Savings rates in international context

In putting together yesterday’s post, I stumbled on something I hadn’t noticed previously.  In yesterday’s post I showed only New Zealand saving rates –  in particular, net national savings (ie savings of New Zealand resident entities, after allowing for depreciation) as a share of net national income.  The net national savings rate has picked up quite a bit in the last few years, although not to historically exceptional levels.

But here are the New Zealand and Australian net national savings rates plotted on the same chart.

net nat savings nz and aus

For the last couple of years, the net savings rate of New Zealanders has been higher than that of Australians.  I wouldn’t want to make very much of a couple of years data, and over, say, the last 25 years, the average savings rate of New Zealanders has still been a little lower than that of Australians.  But even that average gap has been much smaller over that period than over, say, the previous 20 years.

It isn’t a story you would typically hear from those who argue that savings behaviour is at the heart of New Zealand’s economic challenges.   Some will point to the compulsory private savings system now in place in Australia (phased in from 1992).  There is no easy way of assessing the counterfactual –  what if the system had never been introduced? –  but there is no obvious sign that the system has led to a lift in national savings rates in Australia, whether absolutely or relative to New Zealand.  Others will (rightly) highlight the big tax changes implemented here in the late 1980s which materially increased the tax burden on income earned by savers (in a way pretty inconsistent with the recommendations of a lot of economic theory).  I don’t think those changes were appropriate, or even fair, and would favour a less onerous regime.  But in the decades since the changes were made, our savings rates have been closer to those in Australia (where a less onerous tax regime applies as well) than they were in the earlier decades.
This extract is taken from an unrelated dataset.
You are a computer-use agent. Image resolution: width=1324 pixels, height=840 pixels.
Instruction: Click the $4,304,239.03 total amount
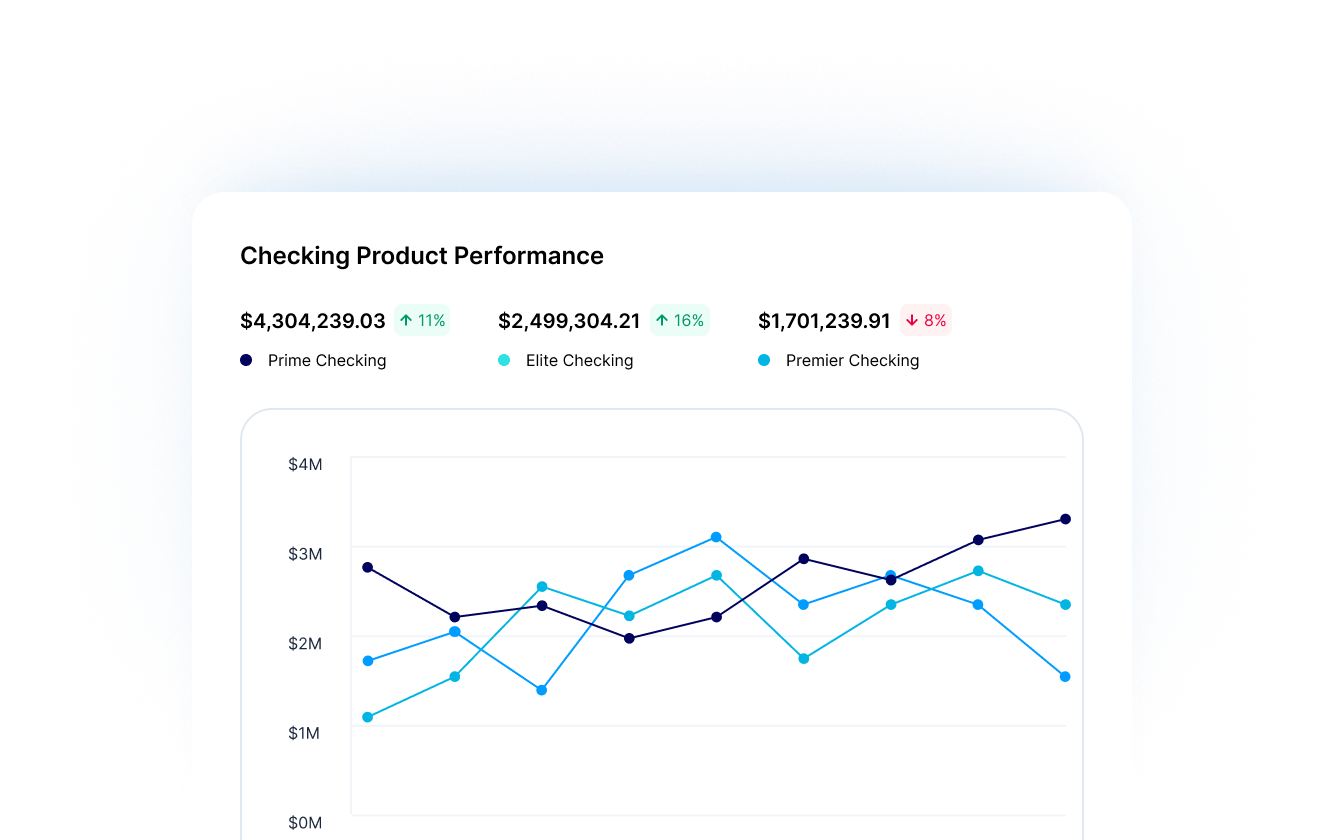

One policy change that may have made a difference is overall fiscal policy: the improvement in New Zealand’s overall fiscal position (reduction in general government debt) has been larger than that in Australia (largely reflecting the fact that we were in a bigger fiscal hole 25 or 30 years ago).   Higher average rates of public saving may have lifted average national savings rates to some extent.
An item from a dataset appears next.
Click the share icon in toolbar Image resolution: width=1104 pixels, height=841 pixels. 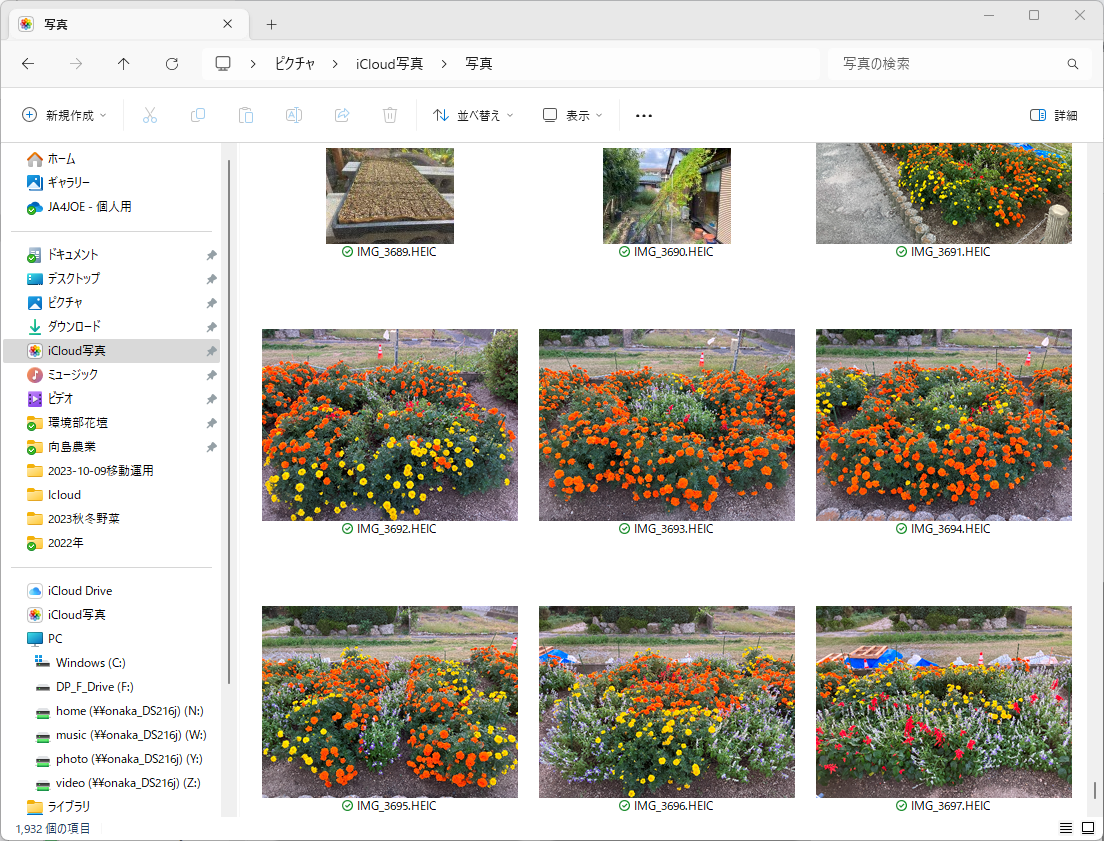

What about other countries.  In a paper I wrote some years ago for a Reserve Bank/Treasury conference, I illustrated that over time New Zealand’s savings rate hadn’t been much different from that of some other Anglo countries.  Here is a more recent version of that sort of chart.

net nat savings anglo

New Zealand’s national savings rates have typically been below those in the OECD group of advanced countries as a whole (and perhaps particularly some of the more economically successful of those countries –  whether by chance, cause, or effect).   But even on that score the last few years look a little different.   This chart compares New Zealand against the median of the 22 OECD countries for which there is consistent data over the full period.

net national savings oecd

It is quite a striking change, and the reasons aren’t at all clear (see yesterday’s post on the puzzles around the New Zealand data).  Perhaps in time some of the rise in the New Zealand savings rate will end up being revised away.  Perhaps the lift will prove real, but temporary (as, say, happened for a few years around 2000). But if not, the apparent change in the relationship between our savings rate and those in other advanced countries should help keep our real interest rates –  and our real exchange rate –  a bit lower than otherwise.  If sustained, that would be expected to lift our economic prospects a bit, all else equal.

But it is worth remembering that, all else equal, a country with materially faster population growth than its peers should typically expect to have a higher national savings rate over time than its peers.   All else is never equal of course, but New Zealand continues to have a population growth rate well above that of the median advanced country.